Первым сорвался Пухов. Это было для меня неожиданностью, я ожидал взрыва скорее от Филатова или Груздева. Если правы летчики и в аварии виноват командир корабля, то Пухов – на моей совести, мне давно нужно было с ним поговорить, разобраться, как того требовал Саша. Пухов никогда не упускал случая поворчать, но в пургу, на любой аврал и к черту на кулички шел безотказно. Последние дни в нем что–то созревало – он стал дерзить, на шутки, которые раньше проглатывал, отвечал колкостями и при моем появлении щетинился, как еж, выискивая повод ввязаться в спор. Он стал опасен: в каждом человеке, осознает он это или нет, дремлет и ждет своего часа вирус неповиновения, а Пухов его тормошил. Слишком долго я тешил себя тем, что старый полярник сорваться не может, я верил в это, как в догму, и потому попал впросак.

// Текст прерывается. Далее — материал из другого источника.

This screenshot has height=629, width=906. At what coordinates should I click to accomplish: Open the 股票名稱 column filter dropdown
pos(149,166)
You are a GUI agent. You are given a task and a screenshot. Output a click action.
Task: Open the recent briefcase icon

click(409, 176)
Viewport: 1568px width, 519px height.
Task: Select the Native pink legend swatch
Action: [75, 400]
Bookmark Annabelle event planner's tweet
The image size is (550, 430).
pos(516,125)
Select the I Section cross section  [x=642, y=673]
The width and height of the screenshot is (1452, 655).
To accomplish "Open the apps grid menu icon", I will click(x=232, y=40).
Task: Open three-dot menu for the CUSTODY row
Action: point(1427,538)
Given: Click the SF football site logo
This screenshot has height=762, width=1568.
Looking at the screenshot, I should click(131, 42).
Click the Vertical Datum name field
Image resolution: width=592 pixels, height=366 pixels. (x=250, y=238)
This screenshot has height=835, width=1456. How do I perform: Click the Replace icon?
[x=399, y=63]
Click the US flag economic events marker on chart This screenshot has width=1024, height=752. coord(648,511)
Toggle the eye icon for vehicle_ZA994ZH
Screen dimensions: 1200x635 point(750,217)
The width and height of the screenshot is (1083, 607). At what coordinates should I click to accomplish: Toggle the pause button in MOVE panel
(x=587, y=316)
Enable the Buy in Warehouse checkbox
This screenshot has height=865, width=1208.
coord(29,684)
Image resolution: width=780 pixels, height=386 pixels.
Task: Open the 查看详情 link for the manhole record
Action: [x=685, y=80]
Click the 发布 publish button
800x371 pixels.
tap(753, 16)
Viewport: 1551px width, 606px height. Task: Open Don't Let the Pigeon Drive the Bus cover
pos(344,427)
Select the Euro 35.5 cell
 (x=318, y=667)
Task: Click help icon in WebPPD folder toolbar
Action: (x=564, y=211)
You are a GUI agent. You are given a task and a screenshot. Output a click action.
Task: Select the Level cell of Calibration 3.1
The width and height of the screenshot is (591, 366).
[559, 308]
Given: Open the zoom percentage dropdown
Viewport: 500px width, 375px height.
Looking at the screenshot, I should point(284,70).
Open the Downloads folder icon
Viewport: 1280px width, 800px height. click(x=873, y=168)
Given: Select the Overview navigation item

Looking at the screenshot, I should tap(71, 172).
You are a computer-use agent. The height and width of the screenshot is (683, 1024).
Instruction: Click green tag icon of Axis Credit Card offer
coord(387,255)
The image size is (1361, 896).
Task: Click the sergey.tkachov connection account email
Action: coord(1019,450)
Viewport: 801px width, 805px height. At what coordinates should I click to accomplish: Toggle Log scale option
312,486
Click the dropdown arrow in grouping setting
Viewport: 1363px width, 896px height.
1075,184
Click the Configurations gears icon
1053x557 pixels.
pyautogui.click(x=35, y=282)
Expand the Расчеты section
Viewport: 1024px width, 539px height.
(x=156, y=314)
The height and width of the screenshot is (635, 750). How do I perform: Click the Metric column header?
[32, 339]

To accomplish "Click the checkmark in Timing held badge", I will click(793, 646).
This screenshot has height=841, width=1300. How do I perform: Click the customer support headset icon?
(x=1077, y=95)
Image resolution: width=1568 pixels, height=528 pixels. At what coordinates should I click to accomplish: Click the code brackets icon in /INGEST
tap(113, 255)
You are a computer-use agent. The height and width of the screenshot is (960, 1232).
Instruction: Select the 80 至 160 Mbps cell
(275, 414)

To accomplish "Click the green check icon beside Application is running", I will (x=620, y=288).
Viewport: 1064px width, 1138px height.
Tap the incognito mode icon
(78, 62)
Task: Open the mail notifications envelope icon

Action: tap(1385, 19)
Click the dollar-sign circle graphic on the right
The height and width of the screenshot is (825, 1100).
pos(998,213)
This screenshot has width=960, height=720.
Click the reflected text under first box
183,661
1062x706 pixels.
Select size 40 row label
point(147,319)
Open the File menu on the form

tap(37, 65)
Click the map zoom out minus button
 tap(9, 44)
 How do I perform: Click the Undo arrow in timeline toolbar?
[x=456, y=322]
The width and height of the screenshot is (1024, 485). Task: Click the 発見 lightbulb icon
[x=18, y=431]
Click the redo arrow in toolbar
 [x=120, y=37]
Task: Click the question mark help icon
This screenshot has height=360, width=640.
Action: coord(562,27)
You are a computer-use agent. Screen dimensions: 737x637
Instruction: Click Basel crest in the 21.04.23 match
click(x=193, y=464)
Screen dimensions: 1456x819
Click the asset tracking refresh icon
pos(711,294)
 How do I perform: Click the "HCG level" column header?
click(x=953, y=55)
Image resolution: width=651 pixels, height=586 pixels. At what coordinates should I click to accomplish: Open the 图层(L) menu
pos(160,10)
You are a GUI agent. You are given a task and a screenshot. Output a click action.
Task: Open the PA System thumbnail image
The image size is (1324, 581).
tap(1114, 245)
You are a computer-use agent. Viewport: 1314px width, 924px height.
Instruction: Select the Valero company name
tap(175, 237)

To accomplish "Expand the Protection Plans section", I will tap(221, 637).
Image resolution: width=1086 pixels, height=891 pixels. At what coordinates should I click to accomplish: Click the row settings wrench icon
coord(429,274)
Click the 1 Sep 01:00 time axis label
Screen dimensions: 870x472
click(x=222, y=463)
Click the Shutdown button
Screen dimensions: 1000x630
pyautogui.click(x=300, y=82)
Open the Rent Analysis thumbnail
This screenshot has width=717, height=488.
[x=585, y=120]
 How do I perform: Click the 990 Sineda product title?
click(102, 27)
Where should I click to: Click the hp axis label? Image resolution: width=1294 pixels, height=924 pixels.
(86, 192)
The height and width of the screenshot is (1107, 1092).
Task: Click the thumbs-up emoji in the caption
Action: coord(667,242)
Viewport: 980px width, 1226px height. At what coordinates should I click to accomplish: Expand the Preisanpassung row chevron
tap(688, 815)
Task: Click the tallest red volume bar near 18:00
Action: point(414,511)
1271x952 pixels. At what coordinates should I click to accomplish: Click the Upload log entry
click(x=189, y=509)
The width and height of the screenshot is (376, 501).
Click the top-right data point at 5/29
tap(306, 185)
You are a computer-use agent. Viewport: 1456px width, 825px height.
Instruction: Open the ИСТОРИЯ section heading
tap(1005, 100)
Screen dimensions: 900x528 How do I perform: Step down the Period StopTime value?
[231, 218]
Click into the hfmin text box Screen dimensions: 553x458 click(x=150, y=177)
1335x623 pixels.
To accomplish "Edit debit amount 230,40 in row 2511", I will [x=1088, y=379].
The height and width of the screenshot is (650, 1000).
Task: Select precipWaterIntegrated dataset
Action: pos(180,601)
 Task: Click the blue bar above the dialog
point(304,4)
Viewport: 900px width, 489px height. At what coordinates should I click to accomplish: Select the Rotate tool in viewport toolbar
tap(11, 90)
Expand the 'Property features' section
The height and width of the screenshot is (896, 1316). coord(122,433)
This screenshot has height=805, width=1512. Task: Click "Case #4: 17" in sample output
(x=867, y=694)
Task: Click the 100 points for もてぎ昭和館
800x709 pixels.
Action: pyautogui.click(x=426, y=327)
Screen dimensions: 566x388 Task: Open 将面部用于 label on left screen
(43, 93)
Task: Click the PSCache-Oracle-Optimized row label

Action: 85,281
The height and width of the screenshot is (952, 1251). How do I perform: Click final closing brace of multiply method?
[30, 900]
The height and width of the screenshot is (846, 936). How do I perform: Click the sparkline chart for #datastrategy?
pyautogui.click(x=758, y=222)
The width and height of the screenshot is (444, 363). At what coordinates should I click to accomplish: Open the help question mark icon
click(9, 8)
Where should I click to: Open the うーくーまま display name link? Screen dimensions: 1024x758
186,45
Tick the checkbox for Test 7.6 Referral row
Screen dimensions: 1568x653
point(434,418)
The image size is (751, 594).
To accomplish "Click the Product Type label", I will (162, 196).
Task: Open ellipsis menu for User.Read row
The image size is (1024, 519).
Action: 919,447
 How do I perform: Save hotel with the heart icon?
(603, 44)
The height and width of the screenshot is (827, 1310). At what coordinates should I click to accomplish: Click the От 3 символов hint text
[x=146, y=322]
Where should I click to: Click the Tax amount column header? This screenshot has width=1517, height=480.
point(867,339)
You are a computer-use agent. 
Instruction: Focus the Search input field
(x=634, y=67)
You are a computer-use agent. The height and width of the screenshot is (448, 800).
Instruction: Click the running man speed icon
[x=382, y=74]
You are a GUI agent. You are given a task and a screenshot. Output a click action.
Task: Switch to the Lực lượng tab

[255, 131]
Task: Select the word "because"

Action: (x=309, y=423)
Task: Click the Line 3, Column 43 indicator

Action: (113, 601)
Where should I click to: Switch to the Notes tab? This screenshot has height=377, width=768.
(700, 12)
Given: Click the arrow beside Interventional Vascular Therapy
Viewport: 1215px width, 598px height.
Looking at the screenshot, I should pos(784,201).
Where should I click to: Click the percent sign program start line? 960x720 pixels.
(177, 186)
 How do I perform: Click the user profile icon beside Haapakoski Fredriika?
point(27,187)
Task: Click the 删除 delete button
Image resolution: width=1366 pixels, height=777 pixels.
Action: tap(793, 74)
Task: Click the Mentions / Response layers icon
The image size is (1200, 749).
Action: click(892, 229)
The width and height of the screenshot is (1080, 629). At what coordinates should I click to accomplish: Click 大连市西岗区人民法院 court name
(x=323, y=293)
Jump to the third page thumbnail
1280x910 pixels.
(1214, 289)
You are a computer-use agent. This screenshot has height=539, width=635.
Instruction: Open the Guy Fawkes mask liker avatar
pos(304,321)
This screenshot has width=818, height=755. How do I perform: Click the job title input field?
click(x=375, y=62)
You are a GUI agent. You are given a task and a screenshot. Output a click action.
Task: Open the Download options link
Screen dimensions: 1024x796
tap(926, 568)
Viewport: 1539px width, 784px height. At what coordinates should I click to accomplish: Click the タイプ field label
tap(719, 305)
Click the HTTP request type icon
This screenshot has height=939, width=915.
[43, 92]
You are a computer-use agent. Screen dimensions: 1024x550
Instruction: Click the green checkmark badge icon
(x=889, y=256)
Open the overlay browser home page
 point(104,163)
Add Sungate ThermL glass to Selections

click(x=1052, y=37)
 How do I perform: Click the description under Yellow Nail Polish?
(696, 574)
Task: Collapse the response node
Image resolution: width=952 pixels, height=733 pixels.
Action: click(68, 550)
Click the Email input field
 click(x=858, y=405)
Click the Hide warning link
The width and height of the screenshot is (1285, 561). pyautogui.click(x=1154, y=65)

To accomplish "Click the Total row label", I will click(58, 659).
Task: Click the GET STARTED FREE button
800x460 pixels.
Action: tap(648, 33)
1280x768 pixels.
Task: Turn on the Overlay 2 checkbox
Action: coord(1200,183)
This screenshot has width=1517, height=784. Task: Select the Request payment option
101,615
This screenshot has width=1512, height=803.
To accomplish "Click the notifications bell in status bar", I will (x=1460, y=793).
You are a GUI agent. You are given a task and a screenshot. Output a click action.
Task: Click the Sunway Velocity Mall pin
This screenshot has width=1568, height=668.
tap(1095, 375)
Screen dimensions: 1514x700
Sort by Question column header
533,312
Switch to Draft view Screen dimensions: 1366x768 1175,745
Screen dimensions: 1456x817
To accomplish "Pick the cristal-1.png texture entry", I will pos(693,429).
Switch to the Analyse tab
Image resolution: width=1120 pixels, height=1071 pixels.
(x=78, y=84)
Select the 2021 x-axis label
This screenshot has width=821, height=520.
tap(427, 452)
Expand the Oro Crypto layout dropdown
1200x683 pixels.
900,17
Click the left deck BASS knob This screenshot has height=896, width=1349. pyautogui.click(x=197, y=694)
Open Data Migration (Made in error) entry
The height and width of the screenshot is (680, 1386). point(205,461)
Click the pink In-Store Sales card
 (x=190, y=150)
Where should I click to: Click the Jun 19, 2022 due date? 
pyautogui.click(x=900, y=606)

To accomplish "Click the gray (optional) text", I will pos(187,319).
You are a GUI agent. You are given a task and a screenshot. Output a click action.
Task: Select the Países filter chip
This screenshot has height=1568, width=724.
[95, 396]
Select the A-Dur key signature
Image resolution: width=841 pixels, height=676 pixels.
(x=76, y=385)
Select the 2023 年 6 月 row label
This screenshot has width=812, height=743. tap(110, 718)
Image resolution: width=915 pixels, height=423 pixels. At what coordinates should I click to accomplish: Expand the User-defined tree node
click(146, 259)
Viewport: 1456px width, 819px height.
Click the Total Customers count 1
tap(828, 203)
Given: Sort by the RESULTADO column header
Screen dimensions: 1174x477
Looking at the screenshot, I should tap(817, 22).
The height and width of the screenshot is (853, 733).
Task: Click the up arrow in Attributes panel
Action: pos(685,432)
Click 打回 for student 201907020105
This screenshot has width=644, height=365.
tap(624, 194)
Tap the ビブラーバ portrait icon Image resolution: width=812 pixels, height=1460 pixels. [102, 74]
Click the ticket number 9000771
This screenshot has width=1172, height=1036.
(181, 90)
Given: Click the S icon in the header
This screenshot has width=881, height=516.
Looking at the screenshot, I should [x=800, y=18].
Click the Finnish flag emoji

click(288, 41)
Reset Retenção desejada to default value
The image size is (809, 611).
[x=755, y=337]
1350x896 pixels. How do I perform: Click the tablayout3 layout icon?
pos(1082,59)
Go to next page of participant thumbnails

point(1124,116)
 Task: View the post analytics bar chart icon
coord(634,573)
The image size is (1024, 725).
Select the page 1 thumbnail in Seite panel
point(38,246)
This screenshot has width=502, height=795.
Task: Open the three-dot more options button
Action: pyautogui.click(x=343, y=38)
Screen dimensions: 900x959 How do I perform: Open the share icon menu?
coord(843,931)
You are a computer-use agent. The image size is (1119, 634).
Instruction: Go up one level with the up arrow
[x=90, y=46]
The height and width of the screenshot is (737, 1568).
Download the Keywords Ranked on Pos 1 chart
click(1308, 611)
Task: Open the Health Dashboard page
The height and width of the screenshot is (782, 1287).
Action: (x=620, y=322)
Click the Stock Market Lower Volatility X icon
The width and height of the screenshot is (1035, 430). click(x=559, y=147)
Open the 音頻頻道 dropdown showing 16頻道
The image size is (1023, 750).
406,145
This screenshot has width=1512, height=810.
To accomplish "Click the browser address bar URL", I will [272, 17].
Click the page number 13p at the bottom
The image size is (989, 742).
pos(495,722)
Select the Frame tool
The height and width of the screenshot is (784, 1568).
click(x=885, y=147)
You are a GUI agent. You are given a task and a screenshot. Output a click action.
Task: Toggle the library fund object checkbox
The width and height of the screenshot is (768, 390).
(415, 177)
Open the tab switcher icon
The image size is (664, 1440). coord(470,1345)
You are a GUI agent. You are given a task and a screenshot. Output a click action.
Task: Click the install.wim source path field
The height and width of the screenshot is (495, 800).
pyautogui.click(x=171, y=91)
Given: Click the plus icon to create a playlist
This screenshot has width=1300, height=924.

После завтрака Пухов отказался мыть посуду – грубо и наотрез. Это был вызов. Я ощутил на себе любопытные взгляды, все ждали, как поступит капитан, у которого на борту начался бунт.
– Вы переутомились, Пухов? – пока еще спокойно спросил я.
– Это не имеет значения, мне просто надоело. И вообще, нам надо брать пример с американцев, у них на Мак–Мердо все подсобные работы выполняет обслуживающий персонал.
– У наших полярников свои традиции, Пухов. Мы не на Мак–Мердо, а на Лазареве, и вы сегодня дежурный.
– Повторяю, это не имеет значения. Зимовка у нас закончилась, пусть каждый прибирает за себя!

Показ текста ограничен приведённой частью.